Task A: Copy out the passage on Lincoln and Darwinian morality from "After all, even" to "sympathy, and reciprocity.".
Task B: Write what comes next in the passage on Lincoln and Darwinian morality, starting after its final sentence.

Selected extract:
● ● ● ● ●
Lincoln provides a good statement of this problem in his first debate with Douglas. He indicates that he does not think perfect "political and social equality between the white and black races" is achievable anytime soon. That's why he recommended colonization of the freed blacks, so that they could establish their own black republics.
Lincoln added: "inasmuch as it becomes a necessity that there must be a difference, I, as well as Judge Douglas, am in favor of the race to which I belong, having the superior position."
That is to say, if there must be a "superior position" for one race over another, because racial prejudice makes perfect equality impossible, then all of us would prefer that our race have the "superior position."
Lincoln predicted that if racial equality were achieved in America, it would take at least a 100 years, and even then, it would not be perfectly achieved.
Darwinian science confirms this, which we should know by common-sense experience, that we are by nature both selfish and social animals, and our sociality is constrained by xenophobic attachments to our own groups.
What do you have in mind when you refer to "something abstract and universal . . . a priori and beyond Darwinian analysis"?
If you're referring to some kind of Immanuel Kant/Peter Singer impartial concern for the interests of all sentient creatures, then I'm skeptical that this can work.
After all, even the most devout Christians have never been able to live by the universal love teaching of the Sermon on the Mount, as indicated by the bloody warfare depicted in the book of Revelation.
But, still, we can see some amazing moral progress--particularly, in liberal democratic societies--towards extended social cooperation based on tolerance, sympathy, and reciprocity.
I guess what I have in mind is this. You say that "the extended order of social cooperation is advantageous for us." I assume you mean that it is advantageous in a Darwinian sense, as in increasing probability of passing on ones genes. You also say that patriotism is good in a Darwinian sense because it increases the chances of surviving to pass on ones genes. So isn't the conclusion then that racism is good because it increases the chances of continuing the existence of ones racial genetic material? If not, then "good" means something other than is a effective Darwinian strategy for passing on ones genes. But this goes against your project to use Darwinism to promote a form of moral realism. "Good" would mean something like Kantian universalism, or maybe utilitarian impartiality and the like; in other words, theories of moral realism that have nothing to do with Darwinism, or are even anti-Darwinist if they forbid partiality in favor of those sharing genetic character, even if this partiality ("patriotism") is a good evolutionary survival strategy.
● ● ● ● ●
Entries supplied:
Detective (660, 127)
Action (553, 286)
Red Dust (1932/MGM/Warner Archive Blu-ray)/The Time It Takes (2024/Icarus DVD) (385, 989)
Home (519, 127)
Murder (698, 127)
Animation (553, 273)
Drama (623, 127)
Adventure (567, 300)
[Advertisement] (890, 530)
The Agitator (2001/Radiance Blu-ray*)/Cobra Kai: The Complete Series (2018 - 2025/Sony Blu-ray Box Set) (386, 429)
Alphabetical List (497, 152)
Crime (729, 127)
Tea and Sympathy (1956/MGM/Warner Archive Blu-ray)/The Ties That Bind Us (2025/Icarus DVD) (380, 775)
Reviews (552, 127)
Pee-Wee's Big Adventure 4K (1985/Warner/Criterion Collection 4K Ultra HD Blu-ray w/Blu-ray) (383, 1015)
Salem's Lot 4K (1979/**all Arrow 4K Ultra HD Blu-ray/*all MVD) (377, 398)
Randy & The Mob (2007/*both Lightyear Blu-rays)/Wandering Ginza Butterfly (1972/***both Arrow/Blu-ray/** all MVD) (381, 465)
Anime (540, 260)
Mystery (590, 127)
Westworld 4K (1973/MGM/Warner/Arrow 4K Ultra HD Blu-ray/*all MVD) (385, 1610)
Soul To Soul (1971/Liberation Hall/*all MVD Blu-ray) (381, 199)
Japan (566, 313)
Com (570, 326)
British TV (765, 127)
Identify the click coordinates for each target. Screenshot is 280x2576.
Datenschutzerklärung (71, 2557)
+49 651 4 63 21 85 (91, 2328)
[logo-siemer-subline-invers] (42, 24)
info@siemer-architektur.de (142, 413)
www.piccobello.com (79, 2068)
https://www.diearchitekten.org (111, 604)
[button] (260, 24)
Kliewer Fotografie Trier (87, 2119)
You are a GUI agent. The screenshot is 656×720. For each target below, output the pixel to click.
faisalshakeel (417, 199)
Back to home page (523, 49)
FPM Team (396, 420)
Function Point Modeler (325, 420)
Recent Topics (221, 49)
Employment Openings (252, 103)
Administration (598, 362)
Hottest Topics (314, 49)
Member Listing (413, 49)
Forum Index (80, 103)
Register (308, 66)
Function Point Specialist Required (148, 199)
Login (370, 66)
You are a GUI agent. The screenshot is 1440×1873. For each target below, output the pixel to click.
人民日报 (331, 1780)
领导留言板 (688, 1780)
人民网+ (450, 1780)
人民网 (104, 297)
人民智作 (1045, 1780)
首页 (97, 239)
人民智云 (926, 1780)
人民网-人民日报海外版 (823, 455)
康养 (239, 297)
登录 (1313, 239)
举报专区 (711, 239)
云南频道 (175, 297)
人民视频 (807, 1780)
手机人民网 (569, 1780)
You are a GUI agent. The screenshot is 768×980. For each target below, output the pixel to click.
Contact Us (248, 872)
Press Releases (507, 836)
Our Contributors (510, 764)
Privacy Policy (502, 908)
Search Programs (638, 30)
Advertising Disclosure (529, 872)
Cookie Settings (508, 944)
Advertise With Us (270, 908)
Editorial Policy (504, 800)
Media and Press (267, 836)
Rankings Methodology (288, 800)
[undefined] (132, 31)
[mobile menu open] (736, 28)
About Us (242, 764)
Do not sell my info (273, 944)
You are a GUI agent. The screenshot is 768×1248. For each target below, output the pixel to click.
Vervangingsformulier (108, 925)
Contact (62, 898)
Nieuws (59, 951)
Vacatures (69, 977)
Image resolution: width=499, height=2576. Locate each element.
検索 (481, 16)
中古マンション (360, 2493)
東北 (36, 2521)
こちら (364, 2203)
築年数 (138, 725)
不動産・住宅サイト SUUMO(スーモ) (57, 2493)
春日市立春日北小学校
● ● ● ● ●
Task result A:
After all, even the most devout Christians have never been able to live by the universal love teaching of the Sermon on the Mount, as indicated by the bloody warfare depicted in the book of Revelation.
But, still, we can see some amazing moral progress--particularly, in liberal democratic societies--towards extended social cooperation based on tolerance, sympathy, and reciprocity.

Task result B:
A Darwinian view of morality does not require genetic reductionism, as you suggest.
The tradition of Darwinian ethics--from Darwin and Westermarck to E. O. Wilson and Jon Haidt--supports a view of ethics as rooted in a complex combination of genetic evolution, cultural evolution, and individual judgment. The ultimate standard of the human good is what promotes human flourishing or welfare.
The human capacities for moral experience--social instincts, language, cultural learning, intellectual judgment--must ultimately have been compatible with survival and reproduction in evolutionary history. But that does not mean that all of our moral concerns must be reducible to passing on our genes.
Our moral life is organized around the 20 natural desires that constitute human nature. Those natural desires are not directly reducible to genetic interests.
"Kantian universalism, or maybe utilitarian impartiality" doesn't work, because if we were utterly impartial, we wouldn't have any moral emotions to motivate us to care about anyone or anything. The recent talk among Kantian philosophers about the need for "impure ethics" concedes this point.